GIVEN PASSAGE:
........
Thomas E. Whiddon, 45
     Executive Vice President and Chief  Financial Officer since 1996;  Senior
     Vice President and Chief  Financial Officer, 1995 - 1996 and Senior Vice
     President and Treasurer, 1994 - 1995, Zale Corporation;  Vice President
     and Treasurer, 1988 - 1994,  Eckerd Corporation.


                                          Part II

Item 5 -	Market for the Registrant's Common Stock and Related Security Holder
         Matters.

         The principal market for trading in Lowe's common stock is the New 
         York Stock Exchange, Inc. (NYSE). Lowe's common stock is also listed
         on the Pacific Exchange in the United States and the Stock Exchange in
         London.  The ticker symbol for Lowe's is LOW.  As of January 30, 1998,
         there were 11,334 holders of record of Lowe's common stock. The table,
         "Lowe's Quarterly Stock Price Range and Cash Dividends", on page 34 of
         the Annual Report to Security Holders for fiscal year ended January
         30, 1998 sets forth, for the periods indicated, the high and low sales
         prices per share of the common stock as reported by the NYSE Composite
         Tape, and the dividends per share declared on the common stock during
         such periods.
........
TASK STATEMENT:
Rewrite the paragraph of the Lowe's filing beginning "The principal market for trading" as a short bulleted list that keeps its main facts. The material after this text plays no part here.

COLLECTED DATA:
........
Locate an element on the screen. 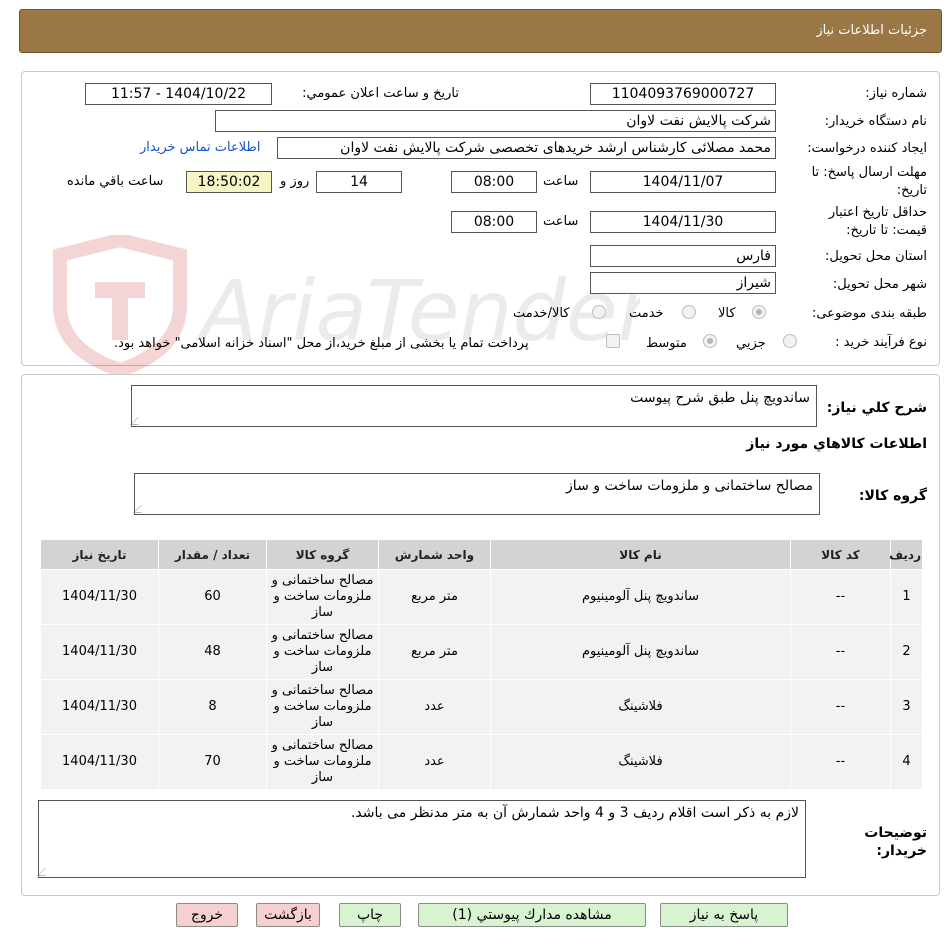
........
RESULT:
- Lowe's common stock trades mainly on the New York Stock Exchange (NYSE).
- It is also listed on the Pacific Exchange in the United States and on the Stock Exchange in London.
- Its ticker symbol is LOW.
- As of January 30, 1998, there were 11,334 holders of record.
- The table "Lowe's Quarterly Stock Price Range and Cash Dividends," on page 34 of the Annual Report to Security Holders for the fiscal year ended January 30, 1998, gives the high and low sales prices per share as reported by the NYSE Composite Tape, and the dividends per share declared, for each period shown.